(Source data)
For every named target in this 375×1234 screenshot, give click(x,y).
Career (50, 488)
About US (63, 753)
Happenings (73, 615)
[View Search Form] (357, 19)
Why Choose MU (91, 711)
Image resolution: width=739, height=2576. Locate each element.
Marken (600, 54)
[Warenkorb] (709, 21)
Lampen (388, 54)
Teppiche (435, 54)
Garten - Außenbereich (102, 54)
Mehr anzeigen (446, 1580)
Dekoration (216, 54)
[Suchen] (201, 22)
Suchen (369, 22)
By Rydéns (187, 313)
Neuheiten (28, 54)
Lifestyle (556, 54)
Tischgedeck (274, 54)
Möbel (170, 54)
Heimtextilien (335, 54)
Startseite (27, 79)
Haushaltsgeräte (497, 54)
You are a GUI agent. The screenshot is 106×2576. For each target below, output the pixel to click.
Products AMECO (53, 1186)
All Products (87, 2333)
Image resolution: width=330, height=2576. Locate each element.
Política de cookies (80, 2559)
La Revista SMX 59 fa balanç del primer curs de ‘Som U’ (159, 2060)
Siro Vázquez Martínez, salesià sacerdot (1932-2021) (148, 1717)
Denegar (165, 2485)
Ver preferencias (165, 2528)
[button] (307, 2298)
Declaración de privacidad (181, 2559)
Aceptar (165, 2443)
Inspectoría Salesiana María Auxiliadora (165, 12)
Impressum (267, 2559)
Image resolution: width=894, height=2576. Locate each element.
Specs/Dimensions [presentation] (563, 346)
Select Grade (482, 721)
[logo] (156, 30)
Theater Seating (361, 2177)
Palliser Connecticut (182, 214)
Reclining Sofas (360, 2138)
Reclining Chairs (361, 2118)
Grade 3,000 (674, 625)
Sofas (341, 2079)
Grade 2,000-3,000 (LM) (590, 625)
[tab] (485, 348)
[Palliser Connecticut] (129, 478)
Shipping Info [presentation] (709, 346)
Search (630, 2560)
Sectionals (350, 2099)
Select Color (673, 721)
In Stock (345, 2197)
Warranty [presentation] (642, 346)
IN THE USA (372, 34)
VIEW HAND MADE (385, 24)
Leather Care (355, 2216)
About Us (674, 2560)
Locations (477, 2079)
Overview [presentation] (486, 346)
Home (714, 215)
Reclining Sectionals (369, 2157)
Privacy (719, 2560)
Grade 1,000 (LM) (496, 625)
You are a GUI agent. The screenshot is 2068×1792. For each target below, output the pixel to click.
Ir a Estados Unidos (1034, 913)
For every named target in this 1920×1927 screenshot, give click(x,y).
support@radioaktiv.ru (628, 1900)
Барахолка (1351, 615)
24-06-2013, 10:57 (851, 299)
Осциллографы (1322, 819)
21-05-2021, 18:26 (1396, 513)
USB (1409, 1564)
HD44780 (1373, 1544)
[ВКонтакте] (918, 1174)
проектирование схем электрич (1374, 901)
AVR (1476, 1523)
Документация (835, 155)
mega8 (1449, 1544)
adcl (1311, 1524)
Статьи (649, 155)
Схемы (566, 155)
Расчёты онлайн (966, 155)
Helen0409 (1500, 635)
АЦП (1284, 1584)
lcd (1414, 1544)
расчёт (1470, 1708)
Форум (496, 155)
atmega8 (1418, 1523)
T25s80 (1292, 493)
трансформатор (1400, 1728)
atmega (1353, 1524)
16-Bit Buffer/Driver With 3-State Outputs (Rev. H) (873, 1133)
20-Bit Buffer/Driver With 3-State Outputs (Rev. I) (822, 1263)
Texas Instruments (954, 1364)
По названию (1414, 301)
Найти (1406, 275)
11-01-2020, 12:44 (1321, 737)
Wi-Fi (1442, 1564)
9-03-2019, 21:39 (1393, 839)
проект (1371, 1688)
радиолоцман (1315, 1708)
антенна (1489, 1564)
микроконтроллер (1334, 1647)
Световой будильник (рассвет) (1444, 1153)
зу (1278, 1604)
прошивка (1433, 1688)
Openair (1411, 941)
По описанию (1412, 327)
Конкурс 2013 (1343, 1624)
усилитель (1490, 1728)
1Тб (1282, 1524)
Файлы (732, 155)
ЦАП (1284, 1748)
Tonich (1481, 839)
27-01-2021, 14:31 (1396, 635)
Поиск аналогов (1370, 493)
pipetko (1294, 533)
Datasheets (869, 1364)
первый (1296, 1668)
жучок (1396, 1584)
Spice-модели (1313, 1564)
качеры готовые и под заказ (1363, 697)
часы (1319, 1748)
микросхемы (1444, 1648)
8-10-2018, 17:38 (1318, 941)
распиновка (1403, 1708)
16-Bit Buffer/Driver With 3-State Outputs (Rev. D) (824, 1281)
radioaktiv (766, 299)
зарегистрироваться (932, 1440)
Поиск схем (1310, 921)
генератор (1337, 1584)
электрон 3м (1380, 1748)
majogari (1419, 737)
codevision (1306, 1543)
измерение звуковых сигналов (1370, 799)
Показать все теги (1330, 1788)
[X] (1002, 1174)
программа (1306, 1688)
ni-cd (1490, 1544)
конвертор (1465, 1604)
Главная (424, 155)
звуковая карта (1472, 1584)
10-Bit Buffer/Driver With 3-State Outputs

Instructions to follow
Please quote nothing but the lines from the line with "программа (1306, 1688)" through the end of the data above, exactly as written, ends included.

Your solution
программа (1306, 1688)
ni-cd (1490, 1544)
конвертор (1465, 1604)
Главная (424, 155)
звуковая карта (1472, 1584)
10-Bit Buffer/Driver With 3-State Outputs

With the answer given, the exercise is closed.